Your reply must hold the lines from the one containing "Screen dimensions: 900x460" to the end of the entries, copied exactly, with pictures excluded.

**Extracted data entries:**
+===+

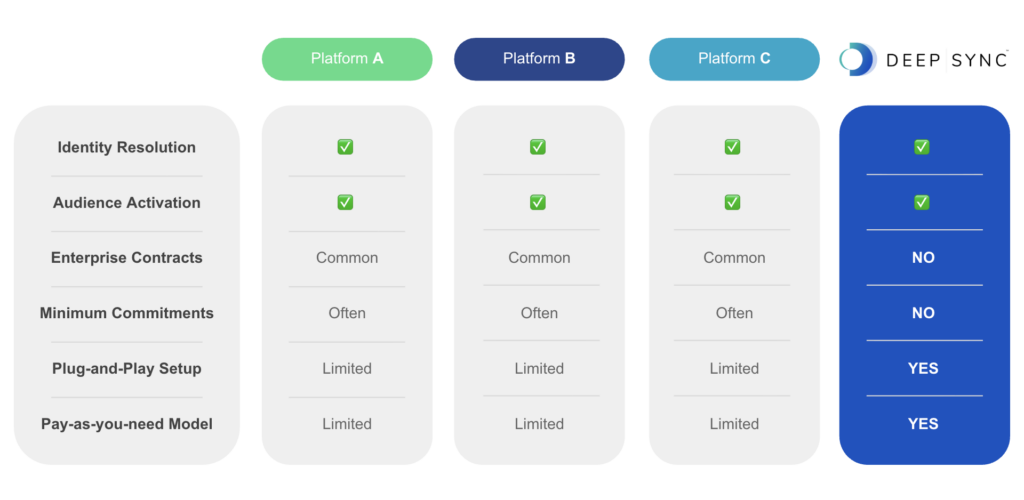Image resolution: width=1024 pixels, height=500 pixels.
Task: Select the navy Platform B header
Action: (539, 59)
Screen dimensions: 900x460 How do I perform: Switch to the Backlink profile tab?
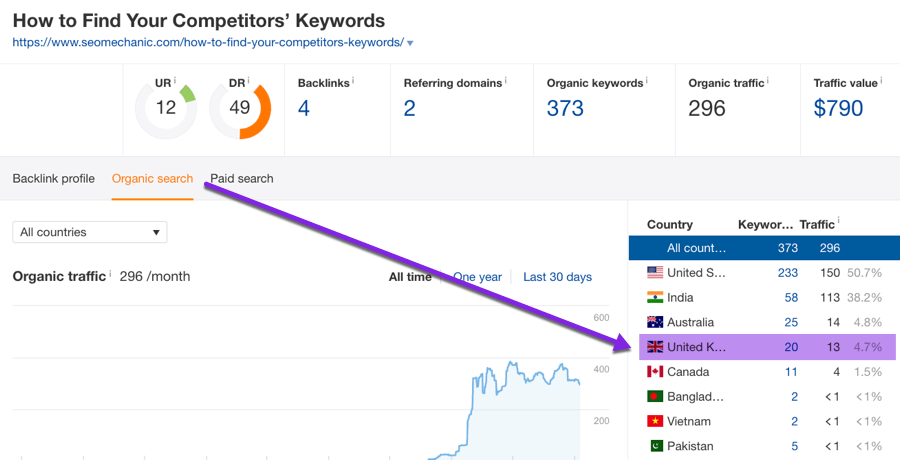[53, 178]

+===+

**WRITTEN SOLUTION:**
Screen dimensions: 900x460 How do I perform: Switch to the Backlink profile tab?
[53, 178]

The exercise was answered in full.